Sears Holdings Corporation (NASDAQ: SHLD) is trading up sharply this morning after the retailer and part-time hedge fund managed to post positive earnings after the close on Thursday. This is a stock we had called as a retail stock to double by the end of the recession just on March 11. We now face a dilemma over where the fair value of the company is after we have seen almost all of our upside price targets achieved eighteen months sooner then we expected.
Eddie Lampert and friends posted a Q1 profit of $26 million, or $0.21 EPS rather than a loss expected and above a $56 million loss a year ago. Revenue fell almost 10% to $10.06 billion, from $11.07 billion last year.
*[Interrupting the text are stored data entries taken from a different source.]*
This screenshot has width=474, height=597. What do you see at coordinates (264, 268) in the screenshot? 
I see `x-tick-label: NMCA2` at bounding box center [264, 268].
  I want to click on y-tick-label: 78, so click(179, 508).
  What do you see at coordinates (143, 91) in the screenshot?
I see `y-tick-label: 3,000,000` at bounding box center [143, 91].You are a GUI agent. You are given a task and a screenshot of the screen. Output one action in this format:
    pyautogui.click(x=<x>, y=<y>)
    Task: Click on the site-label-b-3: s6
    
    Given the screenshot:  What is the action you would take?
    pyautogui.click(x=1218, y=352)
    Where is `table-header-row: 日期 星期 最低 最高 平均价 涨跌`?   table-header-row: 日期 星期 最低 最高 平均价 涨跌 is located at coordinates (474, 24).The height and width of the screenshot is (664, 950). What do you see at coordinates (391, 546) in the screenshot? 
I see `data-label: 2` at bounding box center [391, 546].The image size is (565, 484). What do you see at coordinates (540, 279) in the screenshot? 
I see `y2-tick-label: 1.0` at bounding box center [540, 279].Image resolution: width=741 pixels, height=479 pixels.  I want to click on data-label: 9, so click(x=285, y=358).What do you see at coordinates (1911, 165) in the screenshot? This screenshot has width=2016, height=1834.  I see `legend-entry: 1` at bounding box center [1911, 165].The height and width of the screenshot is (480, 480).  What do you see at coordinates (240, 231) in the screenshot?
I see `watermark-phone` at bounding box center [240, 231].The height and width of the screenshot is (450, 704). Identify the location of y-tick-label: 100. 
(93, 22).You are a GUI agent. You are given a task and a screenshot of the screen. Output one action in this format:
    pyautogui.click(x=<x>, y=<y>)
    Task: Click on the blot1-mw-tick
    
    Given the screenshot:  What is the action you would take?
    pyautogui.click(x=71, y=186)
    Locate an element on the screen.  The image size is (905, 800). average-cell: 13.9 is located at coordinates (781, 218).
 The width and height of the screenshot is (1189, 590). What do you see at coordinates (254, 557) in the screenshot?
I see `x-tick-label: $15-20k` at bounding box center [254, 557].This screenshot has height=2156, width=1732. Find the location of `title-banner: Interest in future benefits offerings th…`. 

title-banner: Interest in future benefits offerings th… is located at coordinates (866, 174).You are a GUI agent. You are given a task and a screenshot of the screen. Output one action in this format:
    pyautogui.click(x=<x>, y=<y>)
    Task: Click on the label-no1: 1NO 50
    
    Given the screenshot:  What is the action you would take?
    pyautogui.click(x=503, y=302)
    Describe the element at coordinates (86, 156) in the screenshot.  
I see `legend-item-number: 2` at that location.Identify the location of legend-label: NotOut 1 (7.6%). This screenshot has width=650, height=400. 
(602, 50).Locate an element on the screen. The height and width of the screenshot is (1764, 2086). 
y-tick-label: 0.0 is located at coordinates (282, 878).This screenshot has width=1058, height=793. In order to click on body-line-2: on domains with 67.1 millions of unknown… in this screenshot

At 8:21 AM EST we have seen almost 60,000 shares trade hands, and the last print was up around 23% at $61.78. That compares to a $50.19 close yesterday.
As per our doubling thesis, a doubling from its true lows would take this to $53.60, but a doubling from the most recent lows we were using at the time would take Sears to $68.00. This morning we are seeing a surge in trading volume and shares are up 23% around $62.00 in early pre-market trading.
We called it an atrocious retailer, but noted that the worst might be over on a relative performance basis compared to peers ad noted that it traded at a discount to its past tangible book value with an an embedded call option in real estate which was prime dirt.
The 52-week trading range for Sears is $26.80 to $108.75.